けいきの農政

お弁当の自給率は、何%?

日本の食糧自給率が大変なことになっています。

現在、食料の自給率つまり私たちが食べている食料のうち日本国内で作られているものの割合は、カロリーベースで40%、半分以上は他の国からの輸入に頼っているのです。
国産牛といっても牛の餌のほとんどが海外からの輸入品。輸入された餌で育てられているので、自給率で表示するととても低い数字になってしまいます。
もしも、世界のどこかで戦争がおきたり、異常気象で作物が育たなかったりして、輸入がストップしてしまったら、日本の食卓はどうなってしまうのでしょう。

※農林水産省の食糧需給表を基に算出した平成19年度における品目毎の平均的な自給率を用いています。

私の理念「農業の重要性」

食べ物は、私たちの”命の源”です。現在、日本は、食糧全体で、7-8割を外国からの輸入で賄っています。

しかし、輸入食物の危険性に関する指摘がたびたびなされています。さらに、地球人口が急激に増加している今日、2015年までには世界的な食糧危機が訪れると言われています。国際情勢が激しく変動する中で、永続的に安い食糧が安定して輸入できるとはかぎりません。

従って、食べ物を作り出す農業の持続的な発展は、国の視点から見れば、国防や国民生活の安定に、地域的な視点にたてば産業の振興や経済の活力に寄与します。また、水田が治水や小動植物の生活の場となるなど、環境的にも、生物学的にも重要な役割を果たしています。

日本の農業の衰退が叫ばれて久しいですが、今こそ将来を見据えて、農業の復興を行わねばならない時です。

私の理念「変革期の農村」

先日、地元の専業農家Sさんとの話の中で、農水省の“品目横断的経営安定対策”が話題となりました。

これは、農業の“担い手”に対する直接支払制度(所得補償)導入を主とした政策で、生産品目ごとに価格を維持するこれまでの“ばらまき”助成を改め、一定規模の農業者・組織(担い手)に集中させることで、食料の安定生産に道筋をつけるという試みです。ここで言う“担い手”の定義は、経営規模が4 ha以上の認定農業者と、経理の一元化を含む要件を満たした20ha以上の集落営農組織です。

地元の農家の方々と話していると、担い手となる農業者、または、組織を確保するのが難しい地区も多いとのこと。それに加え、Sさんは、大規模化、法人化が進めば、“担い手には、規模拡大に応じた経営力、組織の運営力が必要とされるはず”、と語っていました。

これまでの農家は、作物を作るエキスパートであるものの、経営力を磨く機会はありませんでした。私自身、“何ごとをするも人が重要である”と考えています。しかし、この政策の中では、担い手となる農業者の育成をどうするかについては、語られておりません。

今後、政府がこの政策を推し進めていくのであれば、初めに、担い手の組織経営、及び運営に関する教育の機会を設けるべきです。春より地区ごとに行政・農協の方々による“担い手”に関する説明会が開催されます。私も認定農業者への申請を行うとともに、農家の皆さんと協力して、“戦後の農地解放以来の農政の変革”に対応していきたいと考えています。

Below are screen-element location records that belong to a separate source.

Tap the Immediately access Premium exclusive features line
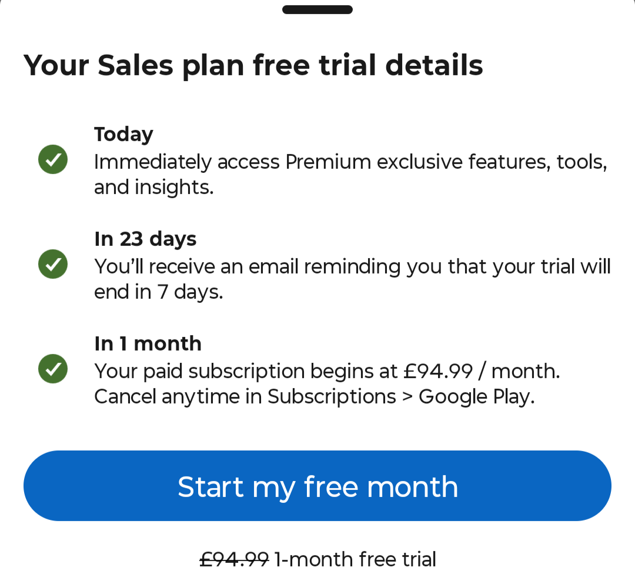Viewport: 635px width, 577px height. pyautogui.click(x=350, y=162)
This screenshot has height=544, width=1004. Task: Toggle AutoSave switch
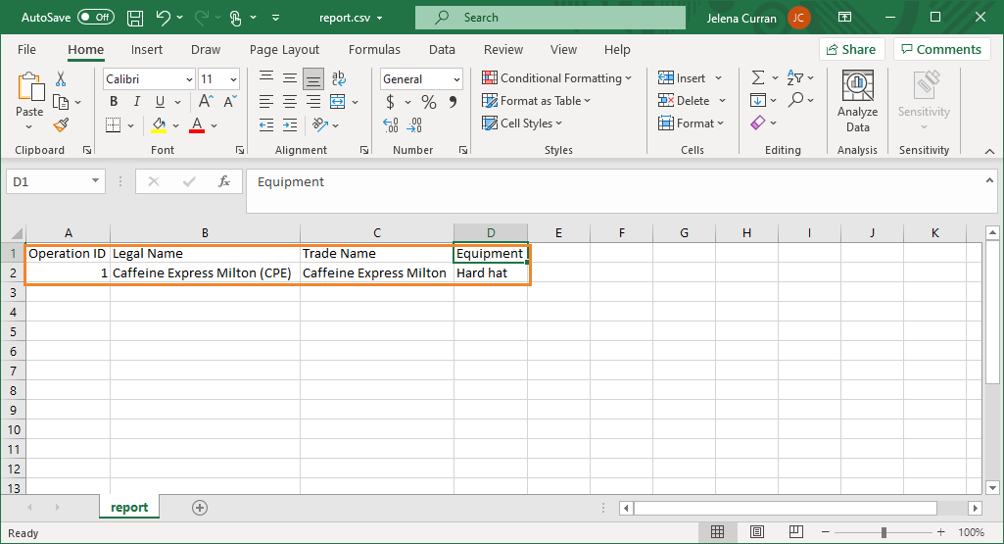coord(96,18)
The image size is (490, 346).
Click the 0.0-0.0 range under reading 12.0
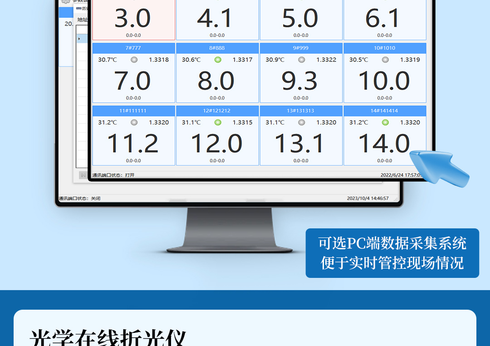[x=217, y=161]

私たちの故郷は、自然に恵まれた豊かな地です。かつて、東洋一の水揚げ高を誇った塩竈の港、日本三景の松島、ササニシキ、ひとめぼれ発祥の大崎平野があり、その海の幸、山の幸が私たちの生活を潤してくれていました。

しかし、時は移ろいました。今、日本の経済はグローバルスタンダードの名の下に、世界経済の荒波に揉まれています。自動車に代表される工業製品の輸出の代価として、私たちの質の高い海の幸、山の幸が犠牲になり、輸入農産物に取って変わられつつあります。

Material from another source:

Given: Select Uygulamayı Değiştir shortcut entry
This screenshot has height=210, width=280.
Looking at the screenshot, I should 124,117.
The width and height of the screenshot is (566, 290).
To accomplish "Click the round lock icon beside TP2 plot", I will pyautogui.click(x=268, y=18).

しかし、これらの輸入農産物の中には、米国産牛肉のBSEや中国産野菜の残留農薬といった、私たちの健康に害をもたらす可能性のある問題を、たびたび引き起こしています。大きな視点で見れば、“食”及び“食糧”、さらにそれらを産出する第一次産業は、食糧安保や環境の面で、日本の自立と国土保全に欠かすことのできないものです。

さらに、私たちが健康に生活し、働くためにも、命のもととなる食糧は、安心、安全でなくてはいけません。特に、残留農薬などは、私たちの世代より、次世代の子供達に悪い影響を与えるとも言われています。次の日本や地域を支える子供達の健康を守ることは、今を生きる私たちの責務です。

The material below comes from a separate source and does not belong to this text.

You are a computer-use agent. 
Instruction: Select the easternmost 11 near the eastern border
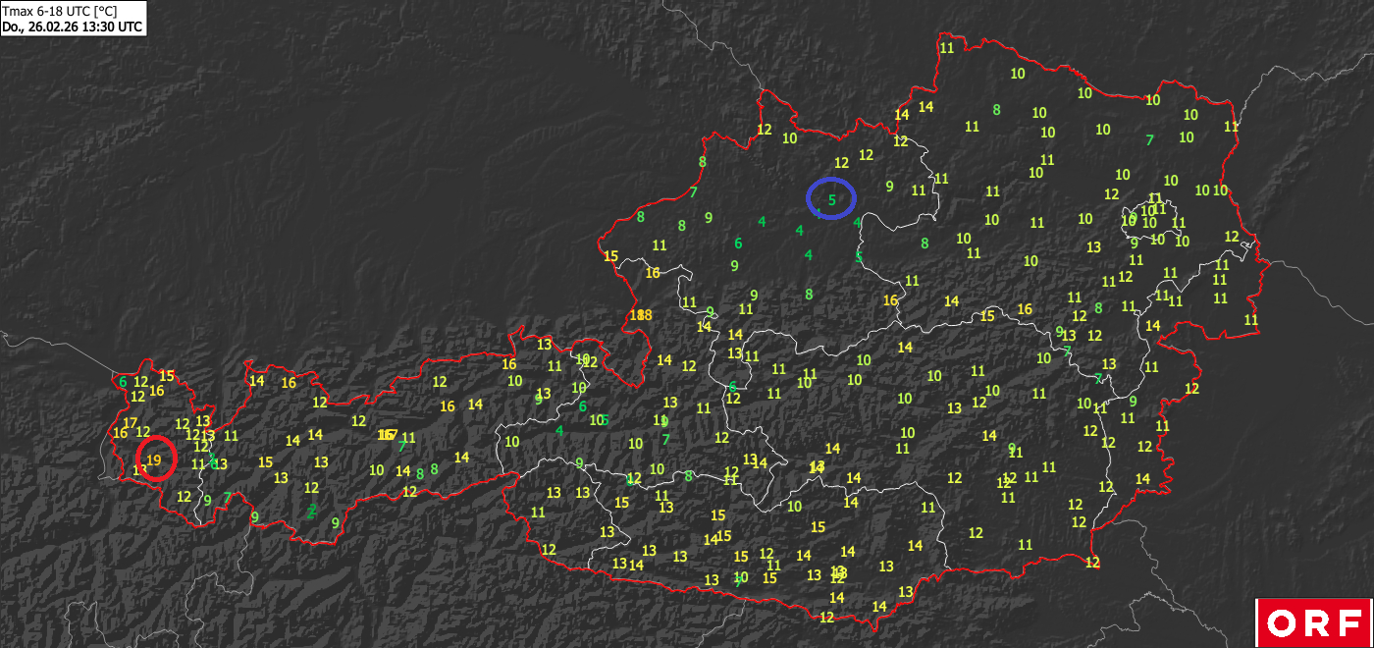1251,319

今、“安心で、安全な食”を求める消費者の期待が高まっています。それに応えるために、“安心で、安全な食糧”を生産しようとする第一産業に従事する人々の輪が広がっています。価格だけにとらわれず、 “自分たちの食べ物は、自分たちの地域で生産する”と言う原点に帰るべき時です。

この私たちの故郷が、世界の規範となる食糧生産地になることを夢に描き、活動を続けていきたいと考えています。